Three separate controlled burns – and a faulty weather forecast – came together to create a perfect storm of smoke over parts of Newnan Monday afternoon.
A definite haze of smoke lay over downtown Newnan and the Newnan High School area, and extended down Bullsboro Drive. One witness said that smoke seemed particularly heavy in the West Washington Street/Boone Drive/Temple Avenue area.
The three fires contributing to the smoke were a land burn at the Newnan Utilities compost facility on Quimby Jackson Road off Hwy. 34, debris burning using an “air curtain destructor” system at the construction site of the new Coweta County vehicle maintenance facility on Selt Road, and a landowner burning logs off Poplar Road near Piedmont Newnan Hospital.
The Georgia Forestry Commission issued a burn permit to the consultant doing the Quimby Jackson Road burn after doing computer modeling to make sure smoke conditions wouldn’t be problematic.
A smoke plot or “virtual smoke” model is done each day before burn permits are issued, said Terry Quigley, chief ranger for the Georgia Forestry Commission in Coweta. Permits are only issued if models show that smoke won't be a problem. The modeling is done to prevent situations like what occurred Monday.
The plot “tells us where the smoke is going to go and how far it is going to travel,” based on weather conditions, Quigley said. The smoke was supposed to rise 8,000 feet high, and any unhealthy smoke levels were supposed to stop short of Smokey Road.

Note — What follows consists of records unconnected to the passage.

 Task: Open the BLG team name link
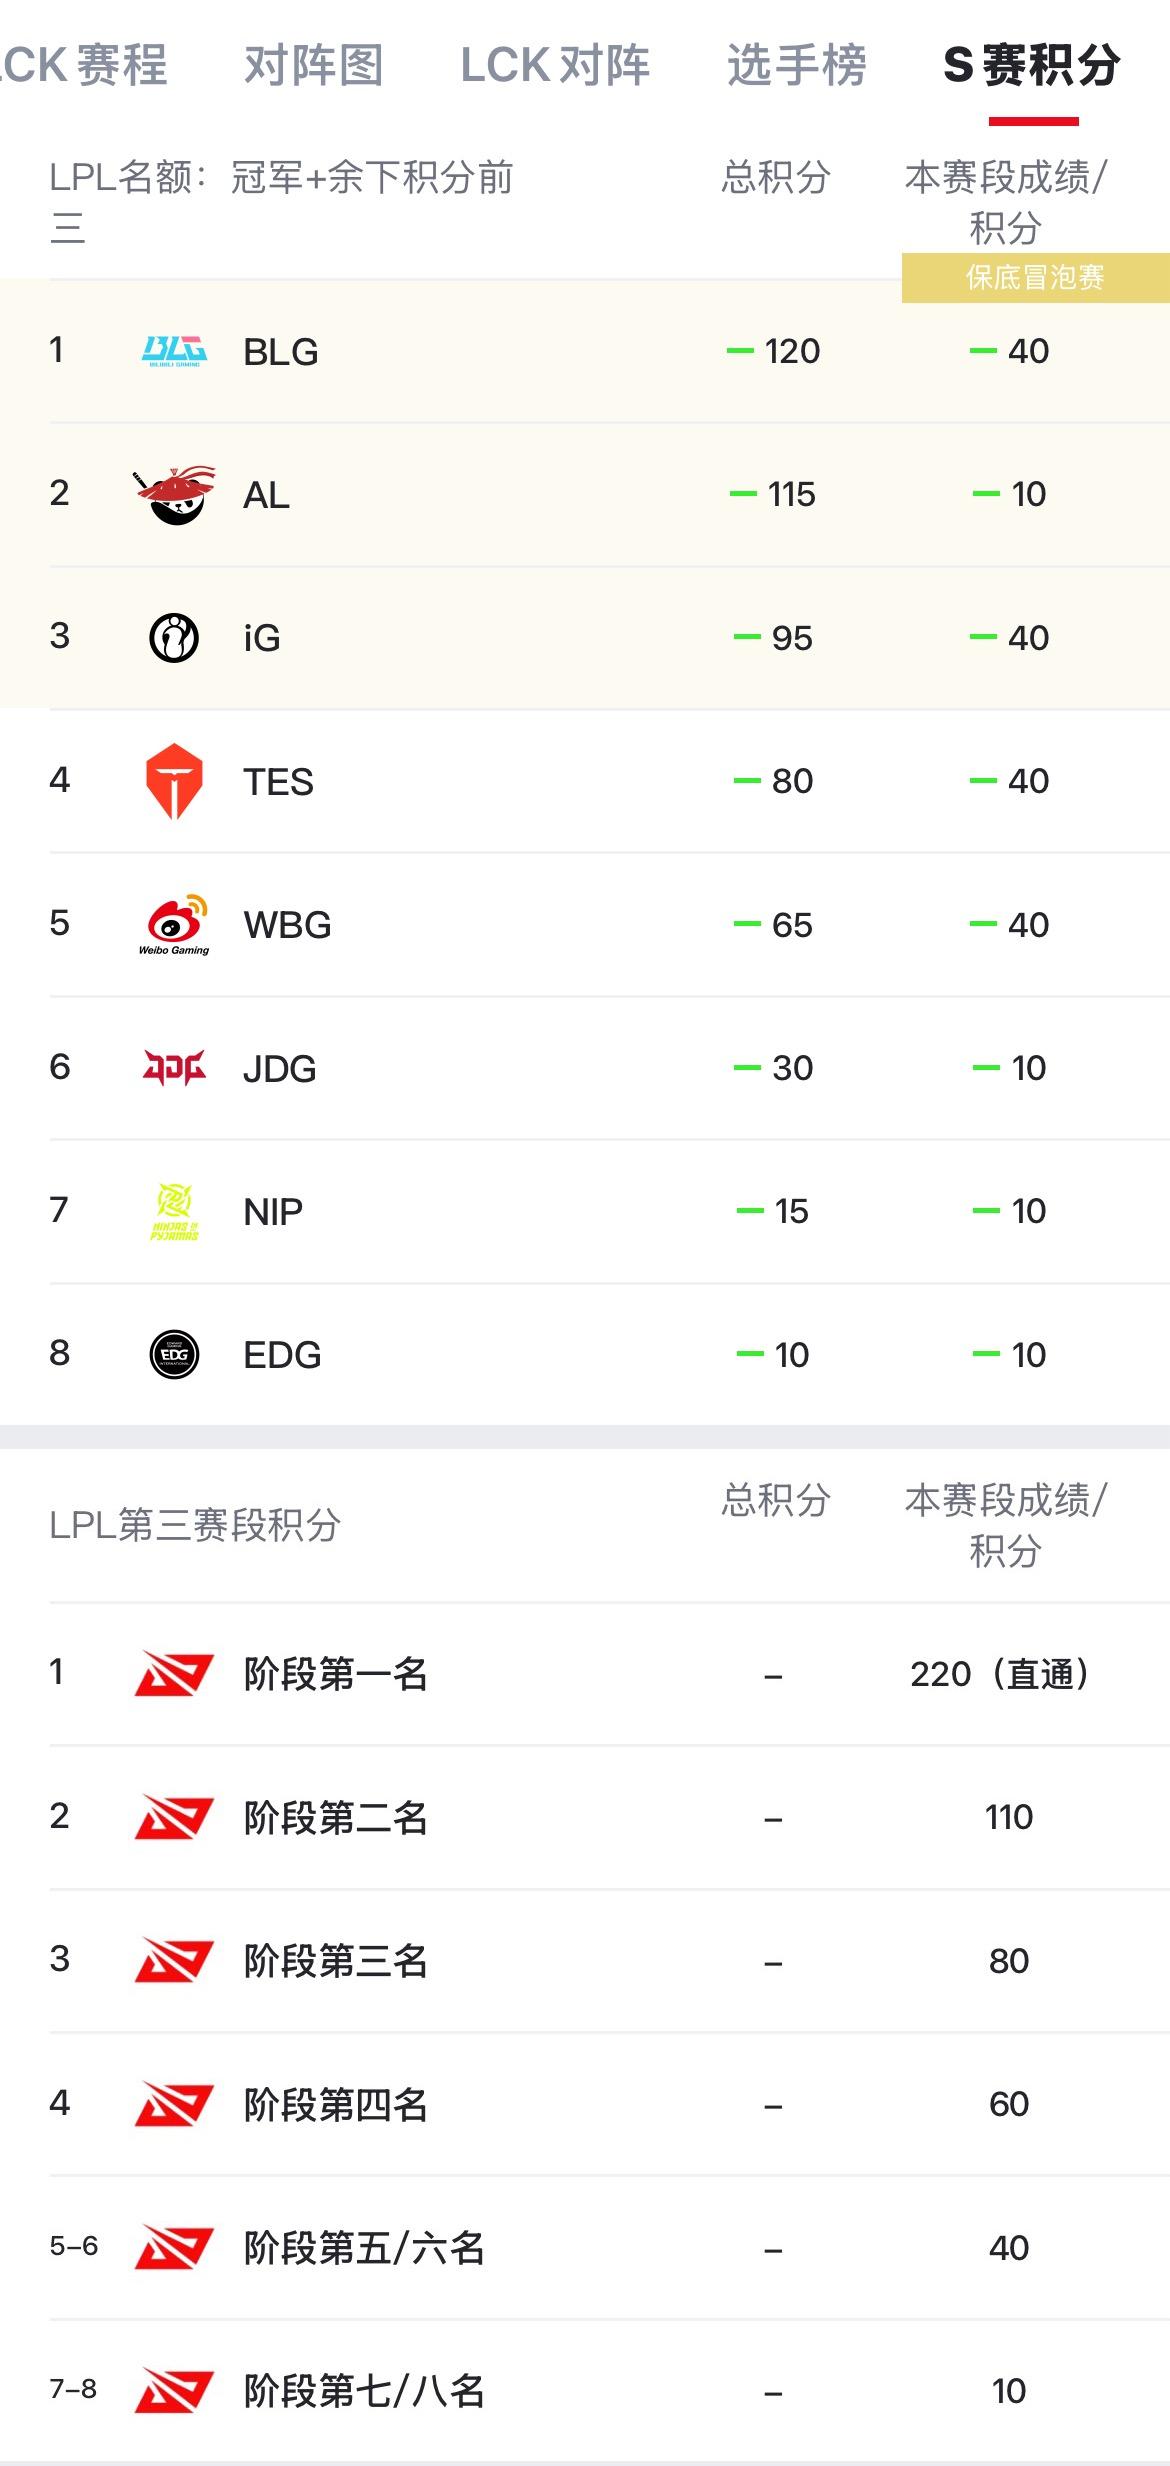tap(281, 352)
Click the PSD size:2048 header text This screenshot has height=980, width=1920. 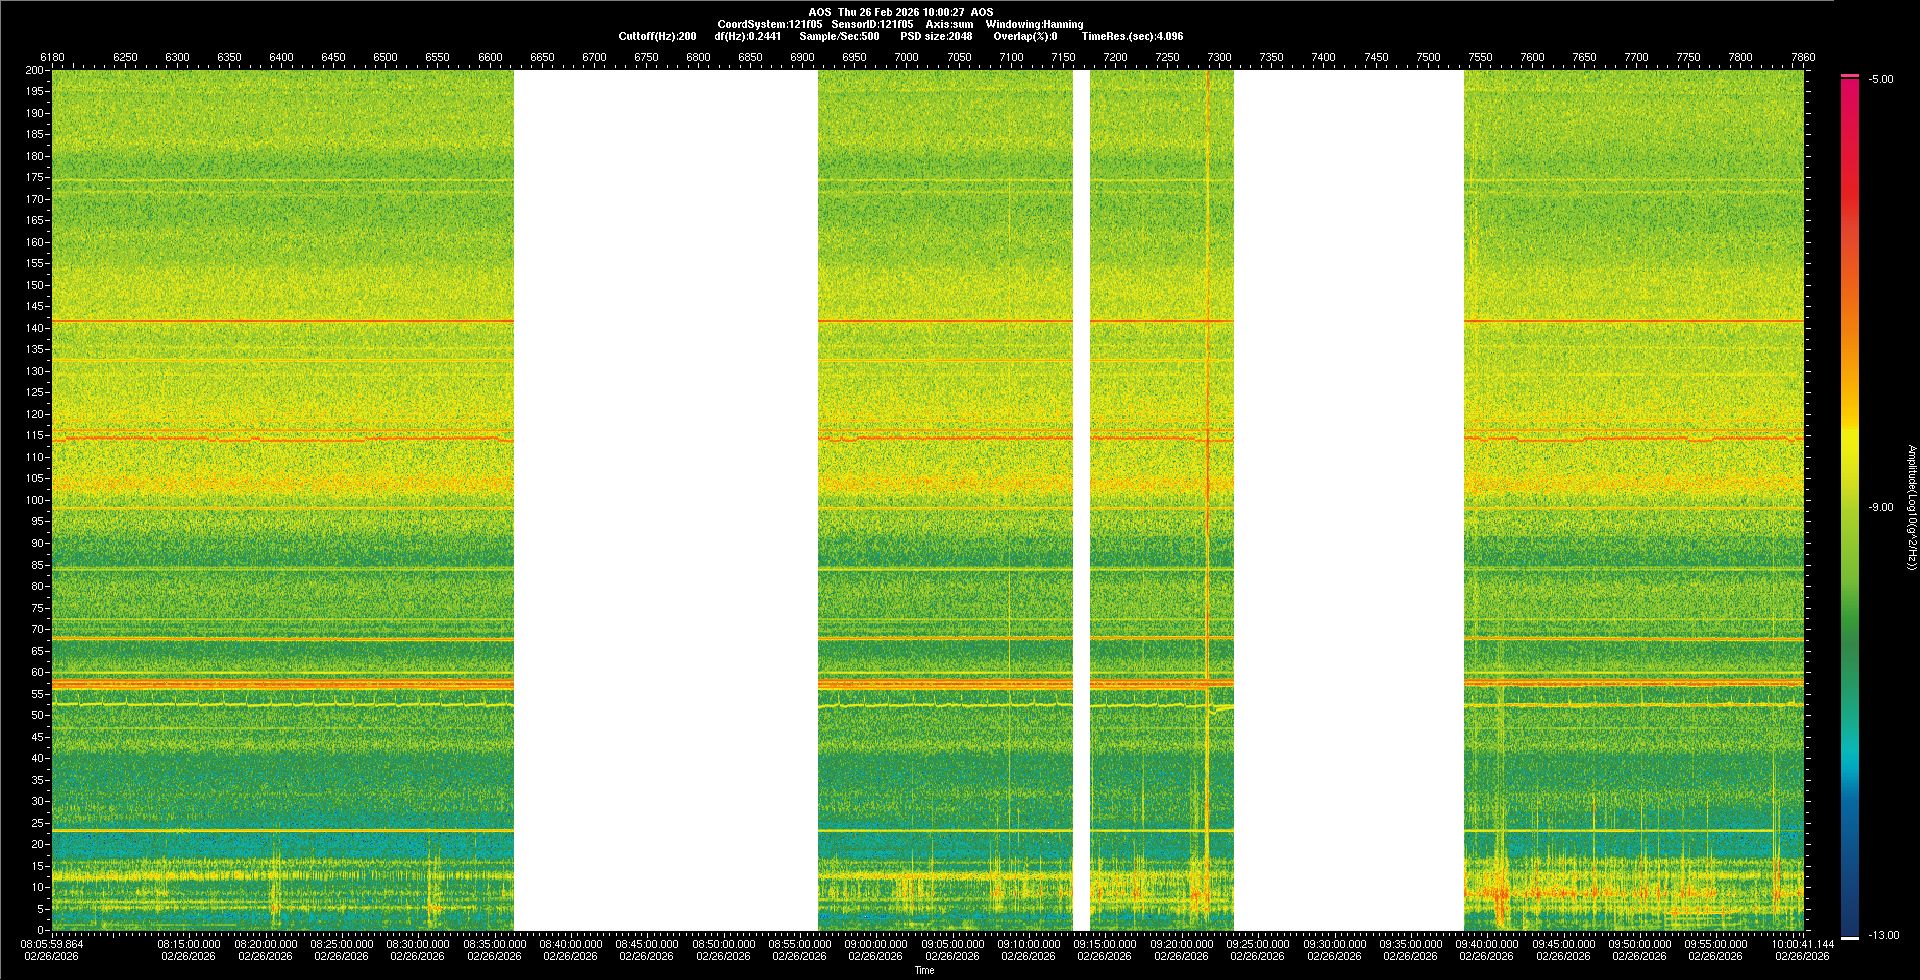click(936, 36)
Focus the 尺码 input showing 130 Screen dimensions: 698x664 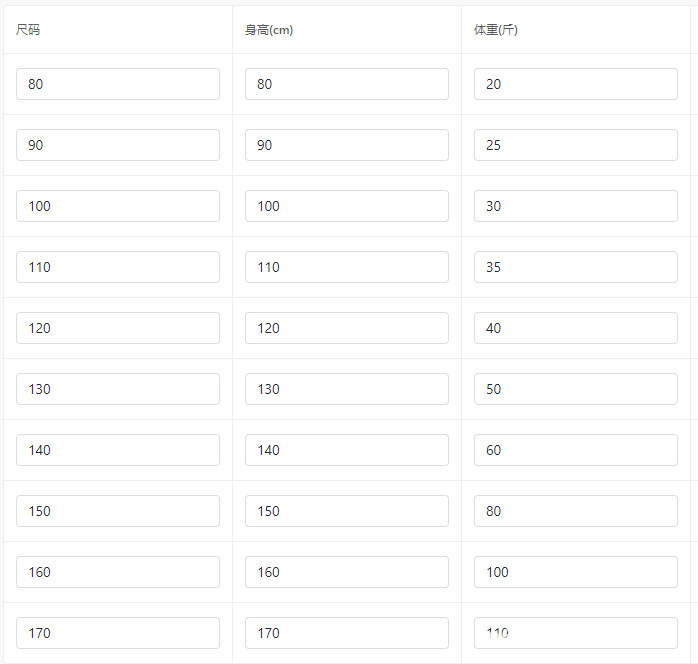click(x=118, y=389)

“The smoke didn’t rise like it was supposed to,” Quigley said. “Most of the time it is right, but today something happened. It just settled down.”
“We learn from it and go forward and try to do better next time,” he said.
The “air curtain destructor” burn was also permitted, but smoke models aren’t done for those types of burns, because they aren’t supposed to create a smoke issue.
Air curtain destructor burns consist of a pit in the ground where the fire is built. A large blower, called an air curtain, is used to blow air over the pit. The curtain of air is supposed to contain the smoke, as long as the fire is burning below the level of the air curtain, Quigley said.
Smoke can occur, however, when more wood is added to the pit and the fuels rise above the level of the air curtain.
Normally, the smoke from an air curtain destructor fire isn’t enough to cause problems on its own, but coupled with the other fire, it did increase the problem, according to Quigley.
Crews from Georgia Forestry had to go out Monday morning to make the landowner on Poplar Road put out his fire, according to Quigley. The landowner did get a permit, but the large piles of logs can’t be burned that close to a hospital because of smoke problems.
It was taking several hours to get the fire completely out.
Nicole Dillon, communications specialist with Piedmont Newnan Hospital, said there were no problems with hospital patients related to the smoke. The hospital has the option to shut off the flow of outside air into the hospital in situations where there are air quality problems.
The fresh air flow was cut off as a precaution, Dillon said. The emergency department didn't see any cases of problems related to the smoke, she said.
Coweta 911 reported that there were several calls Monday reporting the smoke, but no medical calls related to it.